• Written instruction
Reproduce verbatim the stretch of the material from the line containing "Switch to the ИССЛЕДОВАНИЯ tab" through the line containing "Action: 189,262", both included.

[Entries on target coordinates]
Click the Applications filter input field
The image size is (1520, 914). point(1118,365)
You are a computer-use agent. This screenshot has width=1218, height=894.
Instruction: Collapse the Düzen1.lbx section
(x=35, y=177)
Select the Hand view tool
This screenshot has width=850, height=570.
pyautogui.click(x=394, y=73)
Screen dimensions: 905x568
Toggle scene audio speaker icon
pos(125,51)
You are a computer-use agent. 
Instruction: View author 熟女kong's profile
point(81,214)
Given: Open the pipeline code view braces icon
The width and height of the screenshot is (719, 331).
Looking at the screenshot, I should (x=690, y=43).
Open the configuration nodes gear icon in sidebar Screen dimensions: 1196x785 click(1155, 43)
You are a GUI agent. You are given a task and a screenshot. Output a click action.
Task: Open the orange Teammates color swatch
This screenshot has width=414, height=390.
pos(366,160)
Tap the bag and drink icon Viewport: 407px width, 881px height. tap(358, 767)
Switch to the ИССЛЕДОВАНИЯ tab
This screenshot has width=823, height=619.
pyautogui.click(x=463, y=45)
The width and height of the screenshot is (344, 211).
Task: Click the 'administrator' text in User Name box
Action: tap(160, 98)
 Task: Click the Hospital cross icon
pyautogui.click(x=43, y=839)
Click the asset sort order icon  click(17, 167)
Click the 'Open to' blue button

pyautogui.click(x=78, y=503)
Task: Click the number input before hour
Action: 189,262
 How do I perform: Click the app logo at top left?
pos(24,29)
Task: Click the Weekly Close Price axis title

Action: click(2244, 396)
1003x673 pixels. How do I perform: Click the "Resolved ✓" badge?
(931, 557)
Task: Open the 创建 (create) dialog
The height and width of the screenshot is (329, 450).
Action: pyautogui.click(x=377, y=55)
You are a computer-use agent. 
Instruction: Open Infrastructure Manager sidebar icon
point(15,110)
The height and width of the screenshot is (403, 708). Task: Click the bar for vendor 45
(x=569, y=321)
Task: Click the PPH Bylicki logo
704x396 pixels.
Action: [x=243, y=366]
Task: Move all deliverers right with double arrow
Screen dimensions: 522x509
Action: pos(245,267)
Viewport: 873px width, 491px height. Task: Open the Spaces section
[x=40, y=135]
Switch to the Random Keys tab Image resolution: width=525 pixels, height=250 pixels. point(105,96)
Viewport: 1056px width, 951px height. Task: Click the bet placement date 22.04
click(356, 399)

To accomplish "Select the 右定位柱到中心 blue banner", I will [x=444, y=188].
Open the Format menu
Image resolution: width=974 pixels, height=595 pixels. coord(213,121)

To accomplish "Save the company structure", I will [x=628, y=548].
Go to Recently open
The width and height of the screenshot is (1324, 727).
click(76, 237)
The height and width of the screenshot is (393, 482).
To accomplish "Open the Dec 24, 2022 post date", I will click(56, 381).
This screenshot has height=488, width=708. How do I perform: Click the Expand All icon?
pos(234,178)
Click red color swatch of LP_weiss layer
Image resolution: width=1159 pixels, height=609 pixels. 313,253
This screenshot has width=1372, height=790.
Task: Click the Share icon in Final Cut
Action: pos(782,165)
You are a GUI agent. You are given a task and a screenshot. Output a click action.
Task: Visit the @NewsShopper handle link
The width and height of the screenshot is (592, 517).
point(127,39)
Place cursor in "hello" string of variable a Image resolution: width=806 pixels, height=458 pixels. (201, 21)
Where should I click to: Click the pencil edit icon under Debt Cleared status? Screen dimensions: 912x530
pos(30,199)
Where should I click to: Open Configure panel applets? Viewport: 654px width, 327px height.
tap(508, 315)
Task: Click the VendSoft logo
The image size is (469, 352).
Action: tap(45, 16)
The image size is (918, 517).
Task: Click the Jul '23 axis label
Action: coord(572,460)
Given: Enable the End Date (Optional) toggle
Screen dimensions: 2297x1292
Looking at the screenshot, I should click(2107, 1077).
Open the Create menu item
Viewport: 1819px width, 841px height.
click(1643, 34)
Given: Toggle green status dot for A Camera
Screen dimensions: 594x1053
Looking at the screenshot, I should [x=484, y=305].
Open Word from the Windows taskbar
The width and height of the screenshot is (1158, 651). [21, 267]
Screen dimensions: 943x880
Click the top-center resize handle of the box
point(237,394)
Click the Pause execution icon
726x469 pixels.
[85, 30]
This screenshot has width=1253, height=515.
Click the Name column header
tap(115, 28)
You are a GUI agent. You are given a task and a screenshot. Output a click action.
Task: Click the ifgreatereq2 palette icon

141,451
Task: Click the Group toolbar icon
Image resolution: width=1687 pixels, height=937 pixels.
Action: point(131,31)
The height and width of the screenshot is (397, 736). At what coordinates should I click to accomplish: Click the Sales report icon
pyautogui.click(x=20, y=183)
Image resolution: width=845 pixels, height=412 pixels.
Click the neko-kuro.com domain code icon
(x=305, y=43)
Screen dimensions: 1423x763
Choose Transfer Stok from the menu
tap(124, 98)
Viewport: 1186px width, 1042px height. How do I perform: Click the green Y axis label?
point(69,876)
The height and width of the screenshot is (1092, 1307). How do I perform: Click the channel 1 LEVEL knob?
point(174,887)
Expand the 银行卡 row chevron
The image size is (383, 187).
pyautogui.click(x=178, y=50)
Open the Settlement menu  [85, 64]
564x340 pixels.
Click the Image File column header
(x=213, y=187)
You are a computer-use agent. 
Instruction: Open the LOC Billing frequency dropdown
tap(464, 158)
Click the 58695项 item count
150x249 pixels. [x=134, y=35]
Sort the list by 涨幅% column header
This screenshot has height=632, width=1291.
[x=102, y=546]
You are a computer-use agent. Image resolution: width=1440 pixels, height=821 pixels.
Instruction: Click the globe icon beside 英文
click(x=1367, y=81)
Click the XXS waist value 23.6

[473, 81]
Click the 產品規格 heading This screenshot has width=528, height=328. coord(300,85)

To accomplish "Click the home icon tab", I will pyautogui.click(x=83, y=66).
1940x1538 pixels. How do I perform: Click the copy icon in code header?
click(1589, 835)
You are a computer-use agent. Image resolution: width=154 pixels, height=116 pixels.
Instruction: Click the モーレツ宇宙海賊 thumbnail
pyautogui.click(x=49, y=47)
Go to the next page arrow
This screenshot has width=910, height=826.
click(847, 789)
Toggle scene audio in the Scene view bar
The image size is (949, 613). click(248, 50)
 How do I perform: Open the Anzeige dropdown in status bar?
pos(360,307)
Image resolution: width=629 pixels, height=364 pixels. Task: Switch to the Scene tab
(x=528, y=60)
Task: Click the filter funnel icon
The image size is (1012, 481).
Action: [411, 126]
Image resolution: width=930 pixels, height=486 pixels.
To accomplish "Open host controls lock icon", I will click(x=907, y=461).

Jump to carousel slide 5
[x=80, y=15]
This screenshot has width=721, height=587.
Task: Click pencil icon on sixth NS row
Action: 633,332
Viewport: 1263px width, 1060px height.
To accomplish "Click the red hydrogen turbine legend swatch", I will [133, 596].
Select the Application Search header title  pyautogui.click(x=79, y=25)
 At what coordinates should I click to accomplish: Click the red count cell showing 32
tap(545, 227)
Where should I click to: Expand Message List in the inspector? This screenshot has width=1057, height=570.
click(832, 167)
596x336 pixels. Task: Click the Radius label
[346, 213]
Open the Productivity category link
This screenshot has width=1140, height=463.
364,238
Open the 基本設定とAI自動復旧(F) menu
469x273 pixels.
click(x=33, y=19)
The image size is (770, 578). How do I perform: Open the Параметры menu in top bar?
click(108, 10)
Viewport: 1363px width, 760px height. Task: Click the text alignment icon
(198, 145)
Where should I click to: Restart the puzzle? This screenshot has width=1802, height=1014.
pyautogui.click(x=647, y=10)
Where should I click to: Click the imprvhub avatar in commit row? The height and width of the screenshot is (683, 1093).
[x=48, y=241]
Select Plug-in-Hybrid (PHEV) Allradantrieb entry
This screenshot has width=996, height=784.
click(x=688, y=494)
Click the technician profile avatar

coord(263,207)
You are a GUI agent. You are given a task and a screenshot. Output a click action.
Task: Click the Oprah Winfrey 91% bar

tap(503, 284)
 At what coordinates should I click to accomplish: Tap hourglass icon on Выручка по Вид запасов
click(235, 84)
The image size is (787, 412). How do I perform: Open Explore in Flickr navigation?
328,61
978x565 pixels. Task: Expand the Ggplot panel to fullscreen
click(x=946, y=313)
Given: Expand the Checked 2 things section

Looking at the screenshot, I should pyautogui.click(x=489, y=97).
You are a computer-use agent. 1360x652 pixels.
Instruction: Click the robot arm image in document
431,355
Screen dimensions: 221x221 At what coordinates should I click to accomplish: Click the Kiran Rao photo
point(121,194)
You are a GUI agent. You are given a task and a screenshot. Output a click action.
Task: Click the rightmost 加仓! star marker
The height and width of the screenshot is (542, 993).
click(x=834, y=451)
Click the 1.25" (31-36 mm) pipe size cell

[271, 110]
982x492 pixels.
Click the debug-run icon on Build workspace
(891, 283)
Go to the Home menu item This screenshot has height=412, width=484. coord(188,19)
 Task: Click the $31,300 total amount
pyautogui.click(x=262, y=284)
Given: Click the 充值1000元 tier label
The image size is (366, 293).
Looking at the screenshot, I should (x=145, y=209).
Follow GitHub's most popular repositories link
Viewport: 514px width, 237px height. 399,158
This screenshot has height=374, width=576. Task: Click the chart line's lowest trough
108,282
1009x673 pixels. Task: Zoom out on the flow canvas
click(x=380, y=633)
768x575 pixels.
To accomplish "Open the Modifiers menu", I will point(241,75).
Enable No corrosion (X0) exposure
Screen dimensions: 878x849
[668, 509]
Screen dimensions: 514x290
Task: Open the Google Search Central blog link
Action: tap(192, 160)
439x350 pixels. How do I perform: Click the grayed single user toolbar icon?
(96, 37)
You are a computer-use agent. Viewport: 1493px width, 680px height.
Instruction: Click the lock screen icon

• Correct answer
Switch to the ИССЛЕДОВАНИЯ tab
This screenshot has width=823, height=619.
pyautogui.click(x=463, y=45)
The width and height of the screenshot is (344, 211).
Task: Click the 'administrator' text in User Name box
Action: tap(160, 98)
 Task: Click the Hospital cross icon
pyautogui.click(x=43, y=839)
Click the asset sort order icon  click(17, 167)
Click the 'Open to' blue button

pyautogui.click(x=78, y=503)
Task: Click the number input before hour
Action: 189,262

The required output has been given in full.